Objectif visé: Dans la lettre d'Alfred de Falloux à Pauline de Castellane, à quels divertissements était-il invité à Saint-Mars ? Donnez-les tous.

Extrait du document:
↓

Alfred de Falloux à Pauline de Castellane

Le Bourg d'Iré, 28 janvier 1875

Chère Madame,

Puisque vous avez la bonté de désirer même à vos dépens, que les bulletins du Bourg d'Iré peau soit directement adressé, je vous dédie celui-ci sans pouvoir le rendre meilleur sous peine de manquer à la vérité. Le bruit des ouvriers qui, grâce à Dieu, touche à son terme, s'était transportée, ces jours-ci au-dessus de la chambre hortensia qui communique par les cheminées, avec notre quartier, et la pauvre Marie en a eu un grand redoublement de souffrances. Voilà en outre, Monsieur Letort1 atteint d'une infirmité grave, qui ne menace pas une directement sa vie mais qui, en lui interdisant le cheval et la voiture, compromet beaucoup les notres. Je me suis empressé d'aller le voir, dans son lit, et je l'ai trouvé assez attristé, comme tout homme qui est malade pour la première fois. Cependant, il espère reprendre le dessus et bien des vœux vont se joindre aux notres pour que cet espoir ne soit pas trompé. Quant à moi, je me retrouve jusqu'ici sans aucune trace de la fluxion de poitrine ni de la saignée, mais ma tête redevient fort quinteuse et reprend peu à peu toutes ces vieilles allures. J'ai profité de mon excursion à Candé2 pour prendre les nouvelles de Bourmont3 et pousser jusqu'à Saint-Mars4 où Made de la Ferronnays5 m'avait invité pour trois comédies, un souper et un bal. Les Bourmont sont chez leur fille en Bretagne, mais leur second fils a quitté le séminaire d'Angers et il renonce à convertir les Arabes que son grand-père6 avait soumis.

↑

Données affichées:

↓

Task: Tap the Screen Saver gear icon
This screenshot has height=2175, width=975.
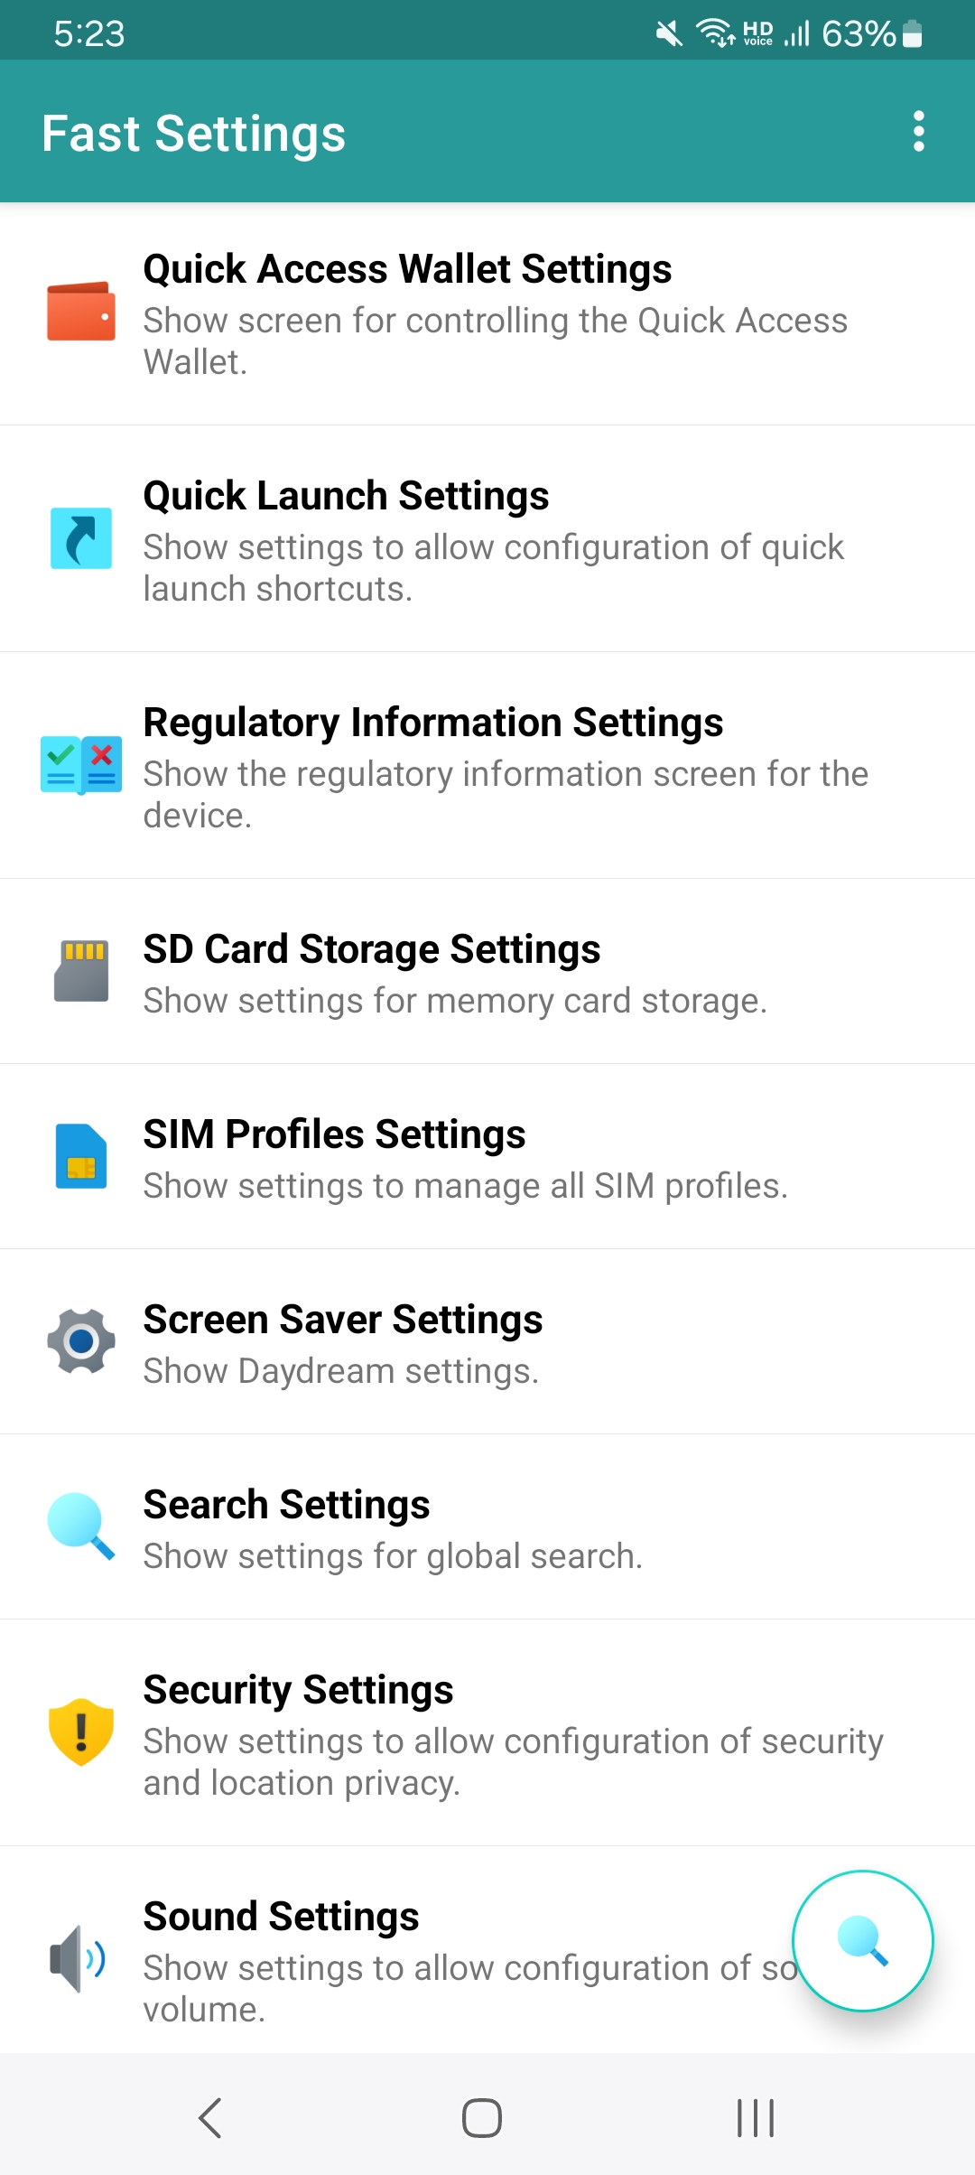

↑

Réponse de l'exercice: Trois comédies, un souper et un bal.